In a statement to Fortune, General Partner Mike Giampapa emphasized that the fund will focus on projects within the stablecoin and DeFi (decentralized finance) sectors, citing a “fundamental shift” from speculative use cases to tangible real-world applications of blockchain technology. Galaxy Digital has a track record of investing its own balance sheet into crypto startups, such as Fireblocks, but the collapse of FTX in 2022 catalyzed a strategic expansion into external capital raising.

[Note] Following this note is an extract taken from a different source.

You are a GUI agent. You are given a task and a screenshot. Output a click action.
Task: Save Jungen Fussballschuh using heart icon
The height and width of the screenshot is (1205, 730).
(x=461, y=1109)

The first close of the fund occurred in July last year at $113 million. According to Giampapa, institutional investors—including family offices and funds already working with Galaxy’s asset management arm—make up the primary backers of the venture fund. So far, roughly $50 million has been deployed into high-potential projects like Monad (a trading blockchain network) and Ethena (a crypto-backed stablecoin issuer).

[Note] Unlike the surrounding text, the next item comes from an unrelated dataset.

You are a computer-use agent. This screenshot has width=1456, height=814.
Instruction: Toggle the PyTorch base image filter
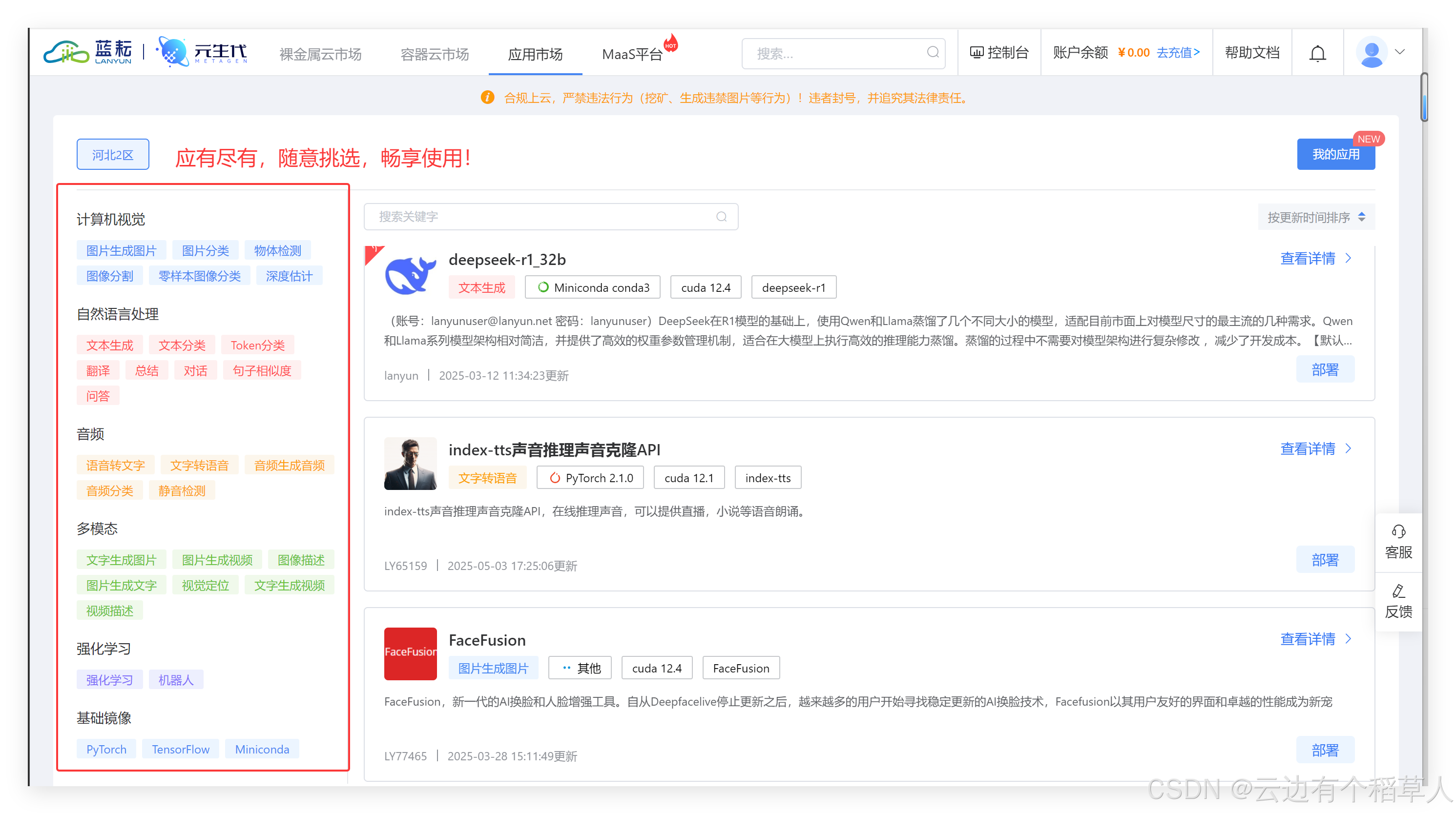coord(106,749)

While Galaxy Ventures Fund I operates as a standalone investment instrument, it is tightly integrated with Galaxy Digital’s broader ecosystem, leveraging the firm’s institutional client network to accelerate new product development and ecosystem growth. “Our core thesis since the inception of Galaxy is that traditional finance and crypto are on a collision course,” Giampapa commented.

Galaxy Digital continues to expand its footprint across asset management, crypto trading, mining, and ETFs. Notably, in 2024, it launched a bitcoin ETF in partnership with Invesco and is considering a Solana ETF launch. Despite reporting a Q1 2025 loss of $295 million, Galaxy Digital’s assets under management remain robust at approximately $7 billion.